Mais que faire si l'agresseur ne me laisse pas d'autre choix que d'user de la violence ? Je reprends l'exemple malheureusement banal de l'inconnu qui colle sa main aux fesses d'une dame. Mettons que je sois cette dame et que mon éducation ou mes belles pensées m'interdisent de lui flanquer mon point dans la figure. J'ai encore l'option non-violente de lui demander poliment de cesser immédiatement ce qu'il est en train de faire. Mais voilà que monsieur refuse. Comme je l'ai dit, quitte à violer l'Ashima, je ne me laisse pas faire. Deux solutions alors s'offrent à moi : lui coller envers et contre tout une baffe (violence physique, donc douloureuse, mais de courte durée) ou crier bien fort "ENLEVEZ VOTRE MAIN DE MES FESSES" de manière à ce que l'agresseur se prenne la honte devant les témoins (méthode violente psychologiquement, dans la mesure où j'humilie volontairement l'autre ; elle a pour avantage d'être non douloureuse, mais dure plus longtemps puisque l'agresseur doit fuir le regard des témoins ou, pire, le buzz sur Youtube [ou Dailymotion, je ne fais pas de placement de produit.] - et pourrait avoir envie de se venger, sur moi ou sur la première personne qui lui tombera sous la main). Question : moi qui suis convaincue de l'intérêt de la non-violence mais suis prête à violer l'ahimsa pour défendre mon intégrité physique et mentale, et qui suis contrainte par l'agresseur à une violence que je souhaite la plus douce possible, que dois-je choisir ? La violence physique ou la violence psychologique ? À nouveau, mon choix ne sera pas théorique, mais seulement pratique : étant donné que je suis trop faible pour risquer une riposte violente physiquement, j'userai de "psychologie".


Pour résumer ma position, je pense que l'ahimsa est une très belle idée en théorie et à appliquer autant que possible. Mais, si j'y suis contrainte, j'userai de violence.
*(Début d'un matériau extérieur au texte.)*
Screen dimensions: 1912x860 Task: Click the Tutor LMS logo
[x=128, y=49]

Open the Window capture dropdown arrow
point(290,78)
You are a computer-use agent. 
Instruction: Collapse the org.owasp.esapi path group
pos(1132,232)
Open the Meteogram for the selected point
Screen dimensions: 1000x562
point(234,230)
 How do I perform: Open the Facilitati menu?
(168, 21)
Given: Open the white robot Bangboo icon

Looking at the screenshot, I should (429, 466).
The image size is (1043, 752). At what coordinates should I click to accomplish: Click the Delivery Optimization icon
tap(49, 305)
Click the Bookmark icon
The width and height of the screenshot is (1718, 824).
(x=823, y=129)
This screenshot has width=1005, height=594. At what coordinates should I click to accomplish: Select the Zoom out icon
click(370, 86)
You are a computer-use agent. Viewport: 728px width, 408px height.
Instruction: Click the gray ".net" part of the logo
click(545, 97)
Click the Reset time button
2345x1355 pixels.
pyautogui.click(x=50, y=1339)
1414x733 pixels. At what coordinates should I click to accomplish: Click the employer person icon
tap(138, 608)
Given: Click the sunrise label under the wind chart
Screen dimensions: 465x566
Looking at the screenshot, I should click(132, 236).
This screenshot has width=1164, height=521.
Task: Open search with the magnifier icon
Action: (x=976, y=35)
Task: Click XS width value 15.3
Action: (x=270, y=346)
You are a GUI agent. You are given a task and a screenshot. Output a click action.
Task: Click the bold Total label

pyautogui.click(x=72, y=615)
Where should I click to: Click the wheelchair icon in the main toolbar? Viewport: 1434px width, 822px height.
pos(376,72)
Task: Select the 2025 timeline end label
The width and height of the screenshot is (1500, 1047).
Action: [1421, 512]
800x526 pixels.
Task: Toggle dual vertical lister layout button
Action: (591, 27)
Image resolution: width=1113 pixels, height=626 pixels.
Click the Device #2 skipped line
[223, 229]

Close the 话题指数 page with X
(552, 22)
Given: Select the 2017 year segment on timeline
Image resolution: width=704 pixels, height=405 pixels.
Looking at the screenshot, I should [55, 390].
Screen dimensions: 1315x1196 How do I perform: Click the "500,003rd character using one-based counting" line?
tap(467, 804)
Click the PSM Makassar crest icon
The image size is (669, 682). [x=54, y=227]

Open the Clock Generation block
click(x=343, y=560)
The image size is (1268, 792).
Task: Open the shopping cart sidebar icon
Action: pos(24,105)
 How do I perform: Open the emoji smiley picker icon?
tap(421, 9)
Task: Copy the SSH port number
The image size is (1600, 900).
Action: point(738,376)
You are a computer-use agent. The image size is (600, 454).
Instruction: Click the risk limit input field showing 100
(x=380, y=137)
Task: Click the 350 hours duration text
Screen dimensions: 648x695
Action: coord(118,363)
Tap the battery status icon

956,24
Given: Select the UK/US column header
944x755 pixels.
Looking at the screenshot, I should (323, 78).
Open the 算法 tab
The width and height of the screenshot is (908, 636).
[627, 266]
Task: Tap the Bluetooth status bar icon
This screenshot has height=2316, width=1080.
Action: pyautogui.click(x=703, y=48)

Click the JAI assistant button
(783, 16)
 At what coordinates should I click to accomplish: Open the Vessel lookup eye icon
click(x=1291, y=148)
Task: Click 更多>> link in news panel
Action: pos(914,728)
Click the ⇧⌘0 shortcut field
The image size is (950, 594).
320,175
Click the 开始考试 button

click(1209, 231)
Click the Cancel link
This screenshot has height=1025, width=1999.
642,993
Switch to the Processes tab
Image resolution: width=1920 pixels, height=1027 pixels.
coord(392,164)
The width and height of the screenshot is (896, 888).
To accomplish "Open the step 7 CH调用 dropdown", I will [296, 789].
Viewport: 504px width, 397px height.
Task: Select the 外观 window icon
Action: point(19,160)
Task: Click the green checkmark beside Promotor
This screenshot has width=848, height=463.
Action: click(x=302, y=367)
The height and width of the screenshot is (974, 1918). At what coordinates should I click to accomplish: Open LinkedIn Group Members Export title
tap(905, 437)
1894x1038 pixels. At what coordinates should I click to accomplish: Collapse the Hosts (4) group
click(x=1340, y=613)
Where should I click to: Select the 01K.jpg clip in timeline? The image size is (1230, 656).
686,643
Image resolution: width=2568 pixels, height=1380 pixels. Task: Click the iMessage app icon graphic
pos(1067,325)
Et le choix du type de violence que j'utiliserai ne sera pas guidé par une réflexion intellectuelle, mais par des nécessités pratiques... qui violent certainement le principe de l'ahimsa. Quitte à me montrer dure vis-à-vis d'un agresseur sexuel. Quitte à abattre un lion qui menace de me bouffer car il n'a plus d'autre proie. Quitte à tuer des puces qui font souffrir la jument que j'aime. Quitte à donner la mort à un homme qui me la demande...
 
Une précision à ce sujet qui n'a pas été évoquée. L'ahimsa fait appel à ce que l'on nomme dans diverses traditions philosophiques "équanimité", état d'esprit sans doute inatteignable mais qui peut éventuellement être fixé comme cap pour qui le souhaite bien entendu.

Le lien wikipédia vers l'équanimité : http://fr.wikipedia.org/wiki/%C3%89quanimit%C3%A9

ce qu'on pourrait peut-être résumer par quelque chose comme ceci : "égale disposition d'humeur à l'égard de toute chose et de tout être". De manière absolue, l'équanimité pose finalement la question de "pourquoi privilégier le chien à la tique qu'il porte ?". De manière relative, la question est évidemment résolue selon le gré de chacun puisqu'il n'y a pas équanimité.

L'équanimité entretient des rapports étroits avec le végétarisme du fait que la pensée végé tend à relativiser l'importance des humains vis-à-vis des autres animaux et en appelle donc à une certaine équanimité dans son regard et son attitude vis-à-vis des rapports humains/animaux. De là à poser la question du choix de Sophie, bien entendu, il n'y a qu'un pas que d'aucuns franchiront sans vergogne.